Carl Peter Burnitz (14 January 1824 – 18 August 1886) was a German landscape painter who began as a lawyer.

== Life and work ==
He was born in Frankfurt. He became an orphan at the age of nine and was placed under the care of his uncle, the architect Rudolf Burnitz. After graduating from the local schools, he entered the University of Berlin, where he studied law. In 1844, he moved to the University of Göttingen, then to the University of Heidelberg where he received his Doktor Juris (Doctor of Law) degree in 1847.

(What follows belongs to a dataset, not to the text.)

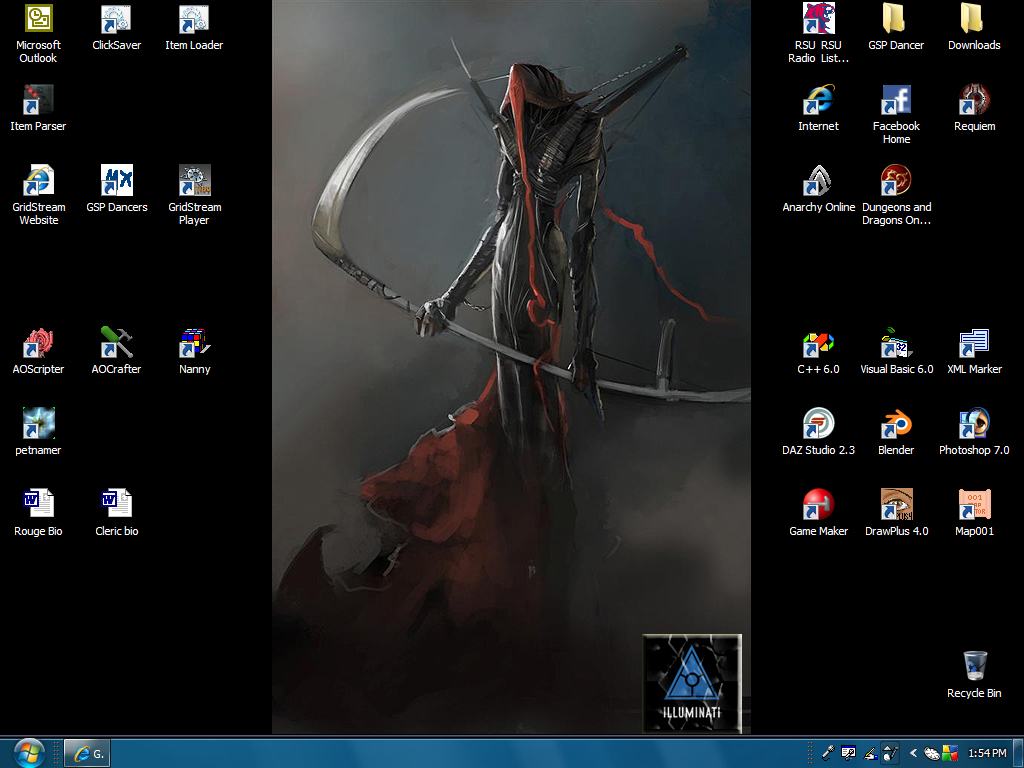Launch Anarchy Online from the desktop
The image size is (1024, 768).
coord(818,182)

That summer, he began an extensive tour of Rome, Naples and Palermo. He returned to Frankfurt in 1849, briefly practicing law but, feeling dissatisfied with the legal profession and inspired by what he had seen in Italy, he took another trip in 1852, visiting Algiers and Madrid. There he met the painter Fritz Bamberger who suggested that Burnitz go to Paris to study art. With Bamberger's recommendation, he made contact with the lithographer Karl Bodmer, who introduced him to the Barbizon School. He soon began studying with Emile Lambinet.

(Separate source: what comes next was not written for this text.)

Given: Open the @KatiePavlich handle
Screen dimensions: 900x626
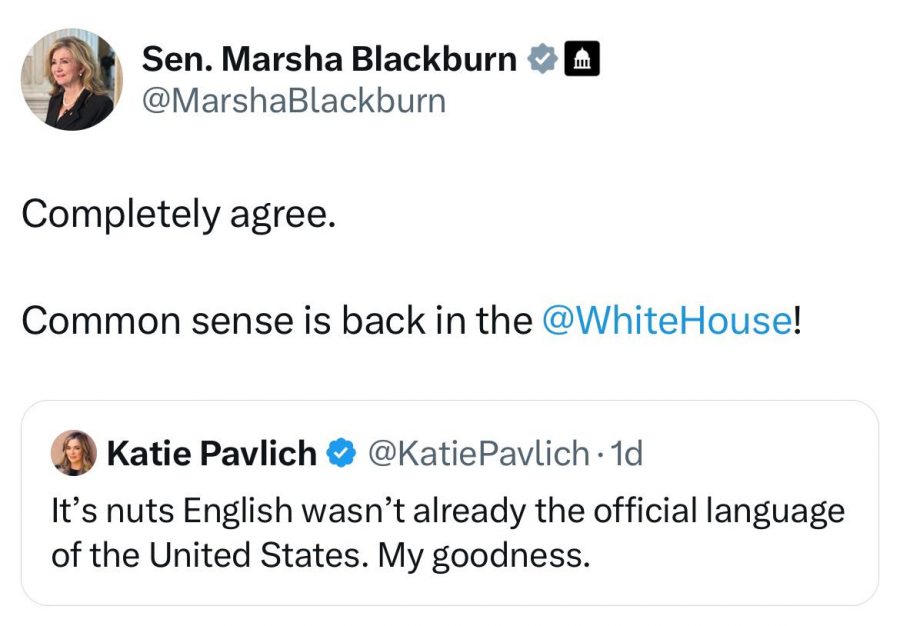Looking at the screenshot, I should (478, 454).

In 1857, he returned to Frankfurt where he made friends with Anton Burger and Jakob Fürchtegott Dielmann, who convinced him to live at the art colony in Kronberg. By 1878, he was successful enough to purchase a large, multi-story home in Frankfurt. However, following a common custom among the newly rich, he never lived there himself. Instead, it became the residence of fellow artist Eduard von Steinle.

Burnitz died in Frankfurt on 18 August 1886.

Most of his paintings are in private collections, as is the case with a majority of the artists who worked at Kronberg.